[Collected data entries]
============================================================
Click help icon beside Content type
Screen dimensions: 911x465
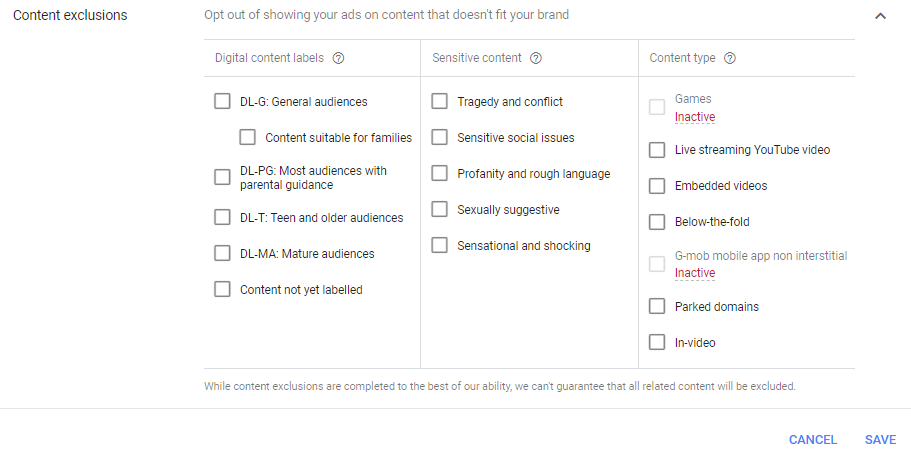click(x=730, y=58)
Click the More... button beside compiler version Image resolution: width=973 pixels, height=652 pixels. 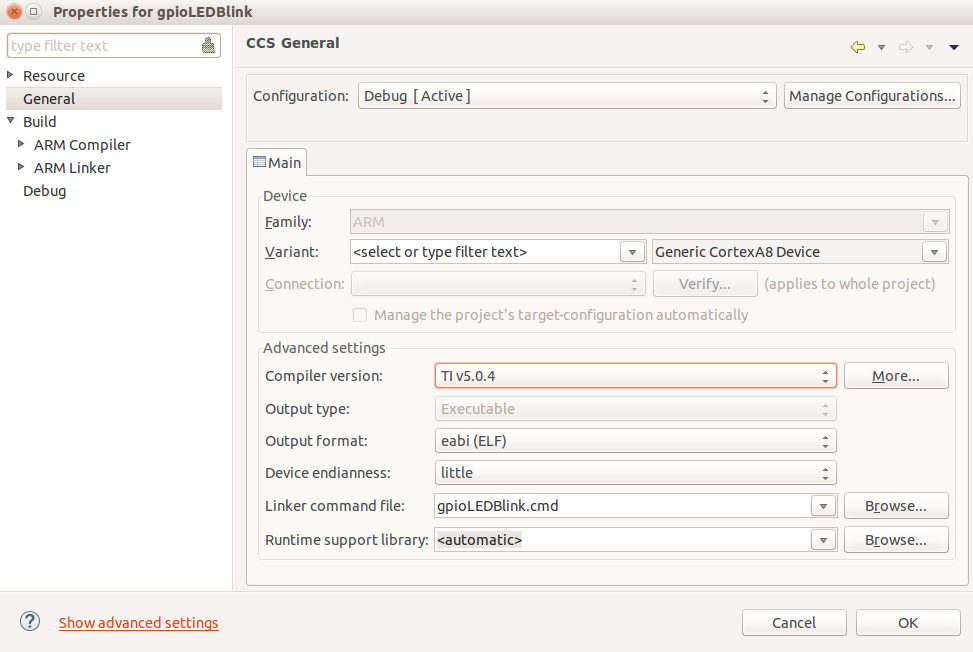coord(896,376)
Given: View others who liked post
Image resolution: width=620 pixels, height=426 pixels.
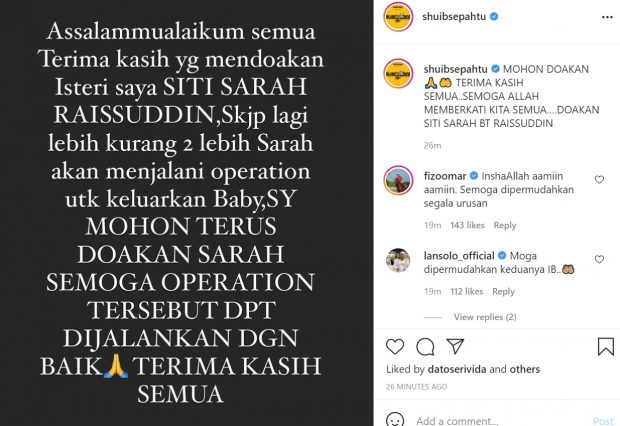Looking at the screenshot, I should click(x=525, y=369).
============================================================
Retype exactly the lines from the line containing "Given: View others who liked post" through the end of the entries above, including both ends, and leave every picture out.

Written response.
Given: View others who liked post
Image resolution: width=620 pixels, height=426 pixels.
Looking at the screenshot, I should click(x=525, y=369).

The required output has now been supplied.